No physiological reason really. Just curiosity. I want to see the isolated effects of stacking cholesterol production inhibition further upstream from adding BA. Then add EZE to see what reabsorption does, a completely different mechanism. Apparently there are different profiles of responses in people, some being hyperresponders to absorption, so I wonder where I fall along this spectrum. Additionally, in case I have side effects, it would be useful to isolate BA from EZE. Of course ideally I should do BA, then drop BA and add EZE to isolate EZE by itself (and if really going whole hog drop and add pita as well!), but the problem is time - I would need to give each intervention a few months to make sure there is the full effect, maybe even a washout period. And given that elevated LDL/ApoB over time is the problem, I don’t want to dilly dally too much before reaching my therapeutic goals. This is as far as I’m willing to go.

I’m all for isolating. My question was intended to ask why b before e, vs. e before b. It’s possible, maybe not probable, that e alone could get to your goal. More probable than b, I think.
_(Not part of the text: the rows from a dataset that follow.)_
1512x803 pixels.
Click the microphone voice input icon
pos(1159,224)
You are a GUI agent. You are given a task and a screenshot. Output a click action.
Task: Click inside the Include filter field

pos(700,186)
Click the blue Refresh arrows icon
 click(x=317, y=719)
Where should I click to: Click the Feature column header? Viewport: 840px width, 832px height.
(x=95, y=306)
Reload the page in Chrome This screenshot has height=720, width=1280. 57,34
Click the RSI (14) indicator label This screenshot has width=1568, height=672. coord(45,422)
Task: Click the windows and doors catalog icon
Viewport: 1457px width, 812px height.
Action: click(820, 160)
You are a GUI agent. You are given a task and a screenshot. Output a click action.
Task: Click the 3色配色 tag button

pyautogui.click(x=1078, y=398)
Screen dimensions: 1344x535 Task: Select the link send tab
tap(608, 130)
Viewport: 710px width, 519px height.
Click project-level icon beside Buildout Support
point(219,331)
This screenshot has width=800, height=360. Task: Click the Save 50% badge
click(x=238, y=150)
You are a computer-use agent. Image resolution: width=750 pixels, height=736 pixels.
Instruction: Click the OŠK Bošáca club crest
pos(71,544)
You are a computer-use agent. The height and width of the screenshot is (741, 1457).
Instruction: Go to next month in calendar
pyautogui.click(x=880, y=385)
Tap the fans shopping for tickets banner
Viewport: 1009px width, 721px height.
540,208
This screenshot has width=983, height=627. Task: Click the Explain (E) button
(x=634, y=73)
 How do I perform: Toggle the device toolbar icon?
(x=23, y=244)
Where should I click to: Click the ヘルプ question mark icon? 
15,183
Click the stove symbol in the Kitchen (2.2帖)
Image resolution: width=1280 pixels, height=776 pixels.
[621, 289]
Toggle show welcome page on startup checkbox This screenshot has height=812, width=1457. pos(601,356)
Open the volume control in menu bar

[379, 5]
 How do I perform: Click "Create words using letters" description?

You are likely correct. If there is a spectacular success with the pita+BA+EZE combo, I may hazard dropping BA, as long as I’m below 60mg/dL on LDL, which is my goal. But there is the wrinkle, that for whatever reason, drugs often seem to lose effectiveness for me over time. When I first took atorvastatin 10mg/day at 60 years of age after a lifetime of very high LDL, it worked spectacularly - took LDL from 170mg/dL to 70 the first year. Every subsequent year it got worse, until Oct 2024, age 66, my LDL hit 146. Pita alone at 4mg/day after 5 months lowered it slightly to 123mg/dL. Who knows, the combo may work great initially, but not longer term. Lipids tend to get worse in older age (at least into the 70’s, though usually not beyond), hence medication might become less effective.

Starting May, it’s escalating empagliflozin to 25mg/day from the current 12.5, and adding 180mg/day BE. I guess I’ll keep stuffing myself full of drugs until something gives​:sweat_smile:. It’s like a contest of wills, my body wanting to go along programmed senescence and general deterioration ending in ignominious death, and my iron will to impede that process as much as I can. With every drug escalation, I’m sending my body a message: "the beatings will continue until morale improves".

But seriously, the time window for improvement of biomarkers is growing more narrow - I’ll be 67 very soon. I have to do something. And fast.